Jokowi Pecat Admin Twitter, Gerindra Sindir Aksi Terorisme

Editor: Ibnu Kasir Amahoru
Jokowi Pecat Admin Twitter, Gerindra Sindir Aksi Terorisme
Joko Widodo.

RAKYATKU.COM - Partai Gerindra ikut berkomentar terkait admin akun Twitter Presiden Joko Widodo (@jokowi) yang dibebastugaskan setelah menulis cuitan tentang JKT48.

"Sebenarnya ini urusan internal Pak Jokowi, tapi ini juga menunjukkan kualitas manajemen tim Pak Jokowi ya.

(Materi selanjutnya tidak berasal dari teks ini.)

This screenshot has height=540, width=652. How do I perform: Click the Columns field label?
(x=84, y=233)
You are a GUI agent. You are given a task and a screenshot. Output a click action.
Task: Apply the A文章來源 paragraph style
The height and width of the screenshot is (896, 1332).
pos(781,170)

Mengurus admin Twitter saja Pak Jokowi kesulitan, apalagi mengurus negara," kata anggota Badan Komunikasi DPP Partai Gerindra, Andre Rosiade, Jumat (18/5/2018).

Menurut Andre, lemahnya pengelolaan negara Jokowi dibuktikan dengan kondisi Indonesia saat ini. Di antaranya ia menyinggung soal nilai dolar yang terus menguat terhadap rupiah dan aksi terorisme yang belakangan terjadi.

"Ini kan terlihat dengan kondisi negara sekarang. Ekonomi menurun, harga tukar dolar tinggi, pengangguran tinggi, harga kebutuhan bahan pokok tinggi. Bahkan kondisi keamanan negara juga terganggu saat ini karena munculnya terorisme," jelasnya dilansir laman Detik.com.

Akun Twitter Presiden Joko Widodo (@jokowi) sempat bikin heboh. Cuitannya berisi tentang JKT48. Pihak Istana menjelaskan cuitan tersebut ditulis oleh admin dan kini telah dibebastugaskan. 

"Yang bersangkutan kini sudah dibebastugaskan," ujar Deputi Bidang Protokol, Pers, dan Media Sekretariat Presiden Bey Machmudin.